On top of that, the fact that we don’t know the number of matches played prior to the 80 match trial is an issue in it’s own right.
Was there a 30 % increase?
Johnny Cupcakes might not realize this but his study involves two samples: (1) A sample covering his matches up until the point where he started scoring on himself and (2) a sample covering the 80 matches where he scored on himself.
Essentially, JohnnyCupcakes neither knows his exact win ratio (the probability of winning a random match) before or after he started scoring on himself because both samples involve statistical uncertainty.
Both samples are uncertain, so what we would need to do here is to calculate the confidence intervals for both samples and ensure that they don’t overlap.
“But how likely is it that a sample showing a 30 % increase in fact covers a decrease?”, you might ask.
The correct answer is that we can’t rule that out with any reasonable degree of certainty. But it’s definitely possible:
In a sample of 80 matches, we may find the win rate to be 38 %. This means that the general win ratio is between 27 and 49 % with 95 % certainty. The confidence interval is this wide because of the small sample.
But since we are dealing with two samples, we need to calculate the confidence intervals for both samples to ensure they don’t overlap like below, as this will make the study inconclusive.
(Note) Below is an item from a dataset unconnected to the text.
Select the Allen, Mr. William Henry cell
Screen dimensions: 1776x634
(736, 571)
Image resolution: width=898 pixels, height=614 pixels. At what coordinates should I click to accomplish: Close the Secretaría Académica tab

We don’t know how many matches, Johnny Cupcakes played prior do his 80 match trial and we don’t know the absolute increase in win ratio. Without that information, it’s impossible for us and for him to conclude that the 30 % increase couldn’t be a pure coincidence, because we can’t calculate confidence intervals and check whether they overlap.
Wrapping it up
Doing a study on your own matches is – bluntly put – a waste of time because it will be inconclusive almost no matter what you are trying to research due to confirmation bias.
We previously examined the exact same claim that JohnnyCupcakes is studying here: Namely that it’s an advantage to be trailing because matches are being leveled by big, bad EA. Unlike JohnnyCupcakes, we (a) didn’t base the experiment on our own matches, and (b) did use a sufficiently large sample.
We ended up concluding that there was no basis for the claim that matches are being made even. So, now you have an undocumented, methodically flawed study saying that momentum exists – and a fully documented, methodically correct study that says it doesn’t. Which sounds more credible?